People say timing is everything. We have all heard that love is about finding the right person at the right time. Sometimes the person is perfect but the timing is wrong. Maybe this is the most hurtful “failure” of romantic relationships because it can leave us feeling empty, frustrated and confused. Why did life put them on my way if it wasn’t the right time? Why are they dating if they aren’t ready? Wait a minute, am I ready? Human beings are complex. We all carry different sets of baggage. We all have our fears and insecurities. Dating involves at least two people with their respective baggage, fears and insecurities meeting at a certain point in time and deciding to continue their journey together. In my experience, most of the people I have dated clearly weren’t the right person and that’s the reason why it didn’t work out. But in very few occasions, I believe I had met the right person, but at the wrong time.
I met a guy a few weeks ago. We had incredible chemistry. It was like magic. One of those things that very rarely happen. When we saw each other it was like an explosion. I felt like I had known him for months, if not years. I felt like he was the one I had been waiting for. But I was anxious, and possibly scared -actually I was probably terrified-. He was reading me so well. We seemed so perfect for each other. Unreal. Overwhelming. And at that point, boom, self-sabotaging starts.
I have a the greatest ability of sabotaging relationships. I have the amazing skills of destroying relationships before they are even built. I have done it with my close friends, my family, and of course, my potential partners. People I truly connect with. It’s like I want to show them the worst side of me almost as a test and if they pass it I can then show vulnerability, love and care. I become intimidating and argumentative. As a defence mechanism it can work, and it’s probably understandable given my history; but it can also scare people off and more importantly, prevent me from forming meaningful relationships with people that are worth it. This was one of the latter. This guy and I were getting on like a house on fire. And I fucked it up. Or at least I thought I did.
Understanding myself: learning and growth
For some strange reason, when I look up to someone, when I admire them and consider them good I automatically feel less. I feel diminished. I feel worthless. Deep inside I consider I don’t deserve someone good to be with me. I feel I don’t deserve to be with them. And therefore I attack. I attack to bring them down, and to push them away with whatever mechanisms I have. With men, this activity is even more notable because of my past of toxic relationships. I carry a lot of anger and resentment towards men. I don’t trust them. And so I attack them even more fiercely. Of course, the more I like them and the better I consider them, the more I push them away.

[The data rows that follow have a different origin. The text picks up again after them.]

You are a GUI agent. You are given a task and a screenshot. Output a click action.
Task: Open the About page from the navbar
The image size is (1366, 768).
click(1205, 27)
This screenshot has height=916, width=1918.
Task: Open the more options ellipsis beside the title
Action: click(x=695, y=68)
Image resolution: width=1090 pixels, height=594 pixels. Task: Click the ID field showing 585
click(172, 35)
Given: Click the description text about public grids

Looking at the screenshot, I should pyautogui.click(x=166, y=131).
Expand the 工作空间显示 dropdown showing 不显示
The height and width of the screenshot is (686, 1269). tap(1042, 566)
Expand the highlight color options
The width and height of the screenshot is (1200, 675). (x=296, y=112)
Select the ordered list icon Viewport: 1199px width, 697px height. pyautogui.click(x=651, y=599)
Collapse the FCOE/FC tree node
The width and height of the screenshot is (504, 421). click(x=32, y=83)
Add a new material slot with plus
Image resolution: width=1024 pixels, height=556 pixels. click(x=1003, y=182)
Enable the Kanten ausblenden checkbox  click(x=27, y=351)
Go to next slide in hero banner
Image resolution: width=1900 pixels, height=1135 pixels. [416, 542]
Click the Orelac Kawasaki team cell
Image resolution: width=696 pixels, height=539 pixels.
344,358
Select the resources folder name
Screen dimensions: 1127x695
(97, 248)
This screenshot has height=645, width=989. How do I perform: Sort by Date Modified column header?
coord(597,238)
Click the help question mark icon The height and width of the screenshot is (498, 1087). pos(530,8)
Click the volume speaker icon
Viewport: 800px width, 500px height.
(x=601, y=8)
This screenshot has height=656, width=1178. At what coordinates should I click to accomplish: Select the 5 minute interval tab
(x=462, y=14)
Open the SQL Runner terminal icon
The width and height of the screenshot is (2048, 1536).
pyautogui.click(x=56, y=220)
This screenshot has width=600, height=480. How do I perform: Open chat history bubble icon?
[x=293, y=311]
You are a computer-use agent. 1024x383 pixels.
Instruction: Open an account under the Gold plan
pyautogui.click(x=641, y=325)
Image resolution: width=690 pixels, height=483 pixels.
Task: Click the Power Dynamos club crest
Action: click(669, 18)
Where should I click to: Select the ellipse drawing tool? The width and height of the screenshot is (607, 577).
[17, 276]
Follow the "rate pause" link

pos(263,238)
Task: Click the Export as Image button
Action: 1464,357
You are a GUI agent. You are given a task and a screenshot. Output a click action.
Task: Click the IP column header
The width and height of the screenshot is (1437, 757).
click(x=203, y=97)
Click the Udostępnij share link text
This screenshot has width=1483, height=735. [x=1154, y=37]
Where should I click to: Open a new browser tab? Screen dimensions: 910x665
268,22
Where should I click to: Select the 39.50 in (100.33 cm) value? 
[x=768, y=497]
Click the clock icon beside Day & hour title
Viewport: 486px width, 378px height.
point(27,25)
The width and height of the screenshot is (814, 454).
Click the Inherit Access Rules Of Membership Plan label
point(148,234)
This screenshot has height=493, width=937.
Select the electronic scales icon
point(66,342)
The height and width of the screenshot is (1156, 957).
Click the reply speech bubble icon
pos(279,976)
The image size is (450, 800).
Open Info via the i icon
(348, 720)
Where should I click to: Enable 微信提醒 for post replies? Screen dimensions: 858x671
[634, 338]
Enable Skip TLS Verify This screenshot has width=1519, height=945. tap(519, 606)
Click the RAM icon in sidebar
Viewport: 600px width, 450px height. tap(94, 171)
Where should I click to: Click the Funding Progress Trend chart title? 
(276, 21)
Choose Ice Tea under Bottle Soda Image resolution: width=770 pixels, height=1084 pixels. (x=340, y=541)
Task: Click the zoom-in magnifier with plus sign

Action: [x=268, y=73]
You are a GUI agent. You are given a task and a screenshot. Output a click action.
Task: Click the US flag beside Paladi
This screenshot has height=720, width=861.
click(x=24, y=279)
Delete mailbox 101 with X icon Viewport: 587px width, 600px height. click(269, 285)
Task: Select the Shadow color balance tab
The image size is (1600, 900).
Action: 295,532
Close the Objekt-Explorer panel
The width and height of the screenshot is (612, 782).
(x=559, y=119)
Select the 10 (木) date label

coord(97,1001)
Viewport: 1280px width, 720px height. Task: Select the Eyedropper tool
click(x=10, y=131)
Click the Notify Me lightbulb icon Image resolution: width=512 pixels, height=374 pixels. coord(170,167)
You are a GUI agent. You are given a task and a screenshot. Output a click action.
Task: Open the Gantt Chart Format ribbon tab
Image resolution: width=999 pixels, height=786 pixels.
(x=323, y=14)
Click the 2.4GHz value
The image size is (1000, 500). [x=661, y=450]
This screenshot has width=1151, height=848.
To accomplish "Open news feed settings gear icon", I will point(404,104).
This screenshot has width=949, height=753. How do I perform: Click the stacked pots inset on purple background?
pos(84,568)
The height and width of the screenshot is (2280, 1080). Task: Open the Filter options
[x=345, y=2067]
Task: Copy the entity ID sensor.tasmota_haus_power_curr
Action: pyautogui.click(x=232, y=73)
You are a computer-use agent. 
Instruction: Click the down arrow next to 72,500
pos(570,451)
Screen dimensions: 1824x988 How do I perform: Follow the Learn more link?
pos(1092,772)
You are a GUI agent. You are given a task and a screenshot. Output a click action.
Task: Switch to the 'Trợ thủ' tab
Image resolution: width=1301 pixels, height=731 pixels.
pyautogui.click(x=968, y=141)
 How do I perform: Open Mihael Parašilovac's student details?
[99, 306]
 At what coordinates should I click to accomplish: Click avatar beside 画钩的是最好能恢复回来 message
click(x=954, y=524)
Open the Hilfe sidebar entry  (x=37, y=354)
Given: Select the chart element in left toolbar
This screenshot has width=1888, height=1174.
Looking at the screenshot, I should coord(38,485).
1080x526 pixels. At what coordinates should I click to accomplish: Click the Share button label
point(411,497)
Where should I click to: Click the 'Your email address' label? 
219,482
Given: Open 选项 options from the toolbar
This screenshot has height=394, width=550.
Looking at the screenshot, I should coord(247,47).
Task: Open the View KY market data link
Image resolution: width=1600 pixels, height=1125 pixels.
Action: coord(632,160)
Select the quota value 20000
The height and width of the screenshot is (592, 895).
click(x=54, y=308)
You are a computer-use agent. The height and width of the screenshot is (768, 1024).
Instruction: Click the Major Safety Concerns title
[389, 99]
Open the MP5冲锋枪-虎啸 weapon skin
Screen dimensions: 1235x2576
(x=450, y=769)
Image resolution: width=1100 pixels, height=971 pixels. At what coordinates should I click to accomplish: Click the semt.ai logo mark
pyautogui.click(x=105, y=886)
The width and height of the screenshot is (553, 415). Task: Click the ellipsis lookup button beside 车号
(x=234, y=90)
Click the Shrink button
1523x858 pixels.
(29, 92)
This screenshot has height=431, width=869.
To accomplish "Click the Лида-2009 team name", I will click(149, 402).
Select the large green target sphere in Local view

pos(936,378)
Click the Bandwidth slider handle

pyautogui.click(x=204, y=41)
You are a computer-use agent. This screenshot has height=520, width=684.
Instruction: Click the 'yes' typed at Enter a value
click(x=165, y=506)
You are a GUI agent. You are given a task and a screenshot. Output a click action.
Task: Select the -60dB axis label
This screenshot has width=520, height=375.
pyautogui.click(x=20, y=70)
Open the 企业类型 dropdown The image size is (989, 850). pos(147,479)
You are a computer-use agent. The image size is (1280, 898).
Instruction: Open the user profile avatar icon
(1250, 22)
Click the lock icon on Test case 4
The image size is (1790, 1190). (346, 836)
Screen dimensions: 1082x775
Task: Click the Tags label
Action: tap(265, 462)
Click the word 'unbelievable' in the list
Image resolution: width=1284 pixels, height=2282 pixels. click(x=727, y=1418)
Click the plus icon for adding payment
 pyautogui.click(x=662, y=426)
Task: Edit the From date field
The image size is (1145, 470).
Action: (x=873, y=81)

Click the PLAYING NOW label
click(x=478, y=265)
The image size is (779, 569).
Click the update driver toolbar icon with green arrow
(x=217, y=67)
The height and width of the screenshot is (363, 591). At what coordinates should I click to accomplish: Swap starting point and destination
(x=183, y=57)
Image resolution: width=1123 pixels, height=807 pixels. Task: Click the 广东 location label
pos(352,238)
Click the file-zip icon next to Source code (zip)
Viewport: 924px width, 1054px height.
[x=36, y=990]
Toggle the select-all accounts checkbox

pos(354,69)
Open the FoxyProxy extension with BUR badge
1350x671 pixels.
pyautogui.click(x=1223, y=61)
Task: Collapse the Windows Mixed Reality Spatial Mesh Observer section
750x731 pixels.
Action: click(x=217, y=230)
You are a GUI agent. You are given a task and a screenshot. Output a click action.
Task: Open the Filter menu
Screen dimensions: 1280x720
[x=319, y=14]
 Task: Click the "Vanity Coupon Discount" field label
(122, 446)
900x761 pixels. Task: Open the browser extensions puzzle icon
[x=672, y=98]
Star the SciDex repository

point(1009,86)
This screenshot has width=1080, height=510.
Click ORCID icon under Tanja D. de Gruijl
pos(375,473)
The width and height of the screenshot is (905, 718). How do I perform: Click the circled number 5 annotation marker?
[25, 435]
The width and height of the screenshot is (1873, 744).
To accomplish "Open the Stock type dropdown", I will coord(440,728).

I have done the above for years, but I do it much less nowadays so when I had this relapse I felt guilty and I was ready to beat myself up. Then I realised the long way I had come. I am certainly not perfect. We all have flaws, troubles and in many cases mental health issues. Although I don’t aim to be perfect, I am a big advocate of self-improvement, learning and growth. I think it’s my responsibility to be better, each day. But the journey of self-improvement and growth is a bumpy one. And we can only aim for our partner to be able to share it with us. There will be relapses in that journey and if they aren’t able to stand by our side on those, then they surely aren’t the right partner for us. Or they aren’t ready at that moment in time.
There is hope: self-love
It now seems clear to me that I wasn’t ready. And being very honest, probably neither was he. I wasn’t ready to trust. I am not ready to trust. I am not ready to give myself to a relationship again. I am not ready to be loved. And possibly I am not ready to love either. I am not over the pain that someone else – or several someones- have caused. I still have anger and resentment within me. The cuts aren’t healed. And I need to release all that pain before I can trust and love again. So even if we say it was the wrong time, what we probably mean is that we weren’t in the right state of mind. Or we weren’t ready. There may be a need for further growth and learning -as individuals outside of a relationship-. There is a need for further development before continuing the journey together.
In just over a week, I will be embracing the most spiritual and personal journey I could ever think of. I will be starting a journey of self-love and self-discovery. Until then, I need to practice compassion. This is nothing but another opportunity to learn and grow. After all, as Heidi Priebe wrote, “the people we meet at the wrong time are actually just the wrong people.”